EXERCISE AIM »
Copy every entry below exactly, and keep out the pictures.

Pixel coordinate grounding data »
_ _ _

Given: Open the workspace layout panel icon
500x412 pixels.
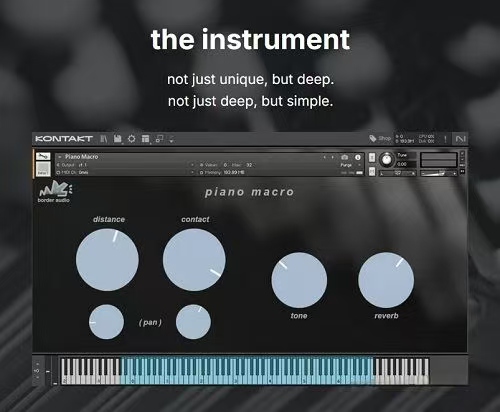Looking at the screenshot, I should [x=145, y=139].
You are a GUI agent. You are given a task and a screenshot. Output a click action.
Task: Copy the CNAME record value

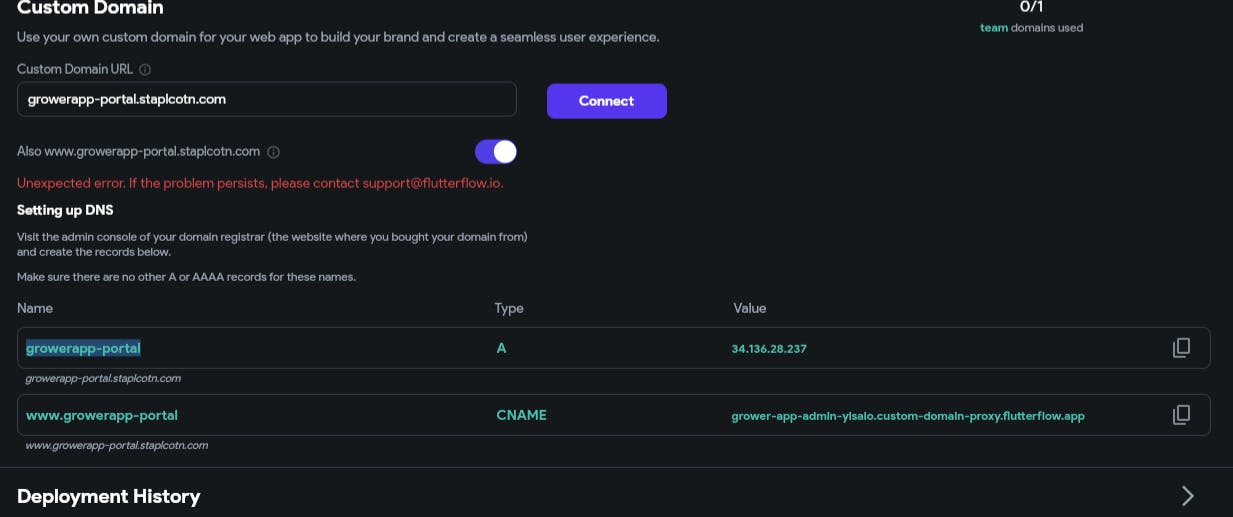pos(1181,415)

_ _ _

FINAL ANSWER »
Given: Open the workspace layout panel icon
500x412 pixels.
Looking at the screenshot, I should [x=145, y=139].
You are a GUI agent. You are given a task and a screenshot. Output a click action.
Task: Copy the CNAME record value

pos(1181,415)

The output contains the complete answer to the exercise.